DIRECTIVE. Copy each of the entries below word for word, keeping every line the same.

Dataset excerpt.

------------------------------------------------

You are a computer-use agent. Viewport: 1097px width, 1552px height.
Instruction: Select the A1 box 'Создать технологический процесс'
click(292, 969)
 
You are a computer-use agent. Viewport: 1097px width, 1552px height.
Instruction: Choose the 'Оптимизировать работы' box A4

------------------------------------------------

TASK SOLUTION.
You are a computer-use agent. Viewport: 1097px width, 1552px height.
Instruction: Select the A1 box 'Создать технологический процесс'
click(292, 969)
 
You are a computer-use agent. Viewport: 1097px width, 1552px height.
Instruction: Choose the 'Оптимизировать работы' box A4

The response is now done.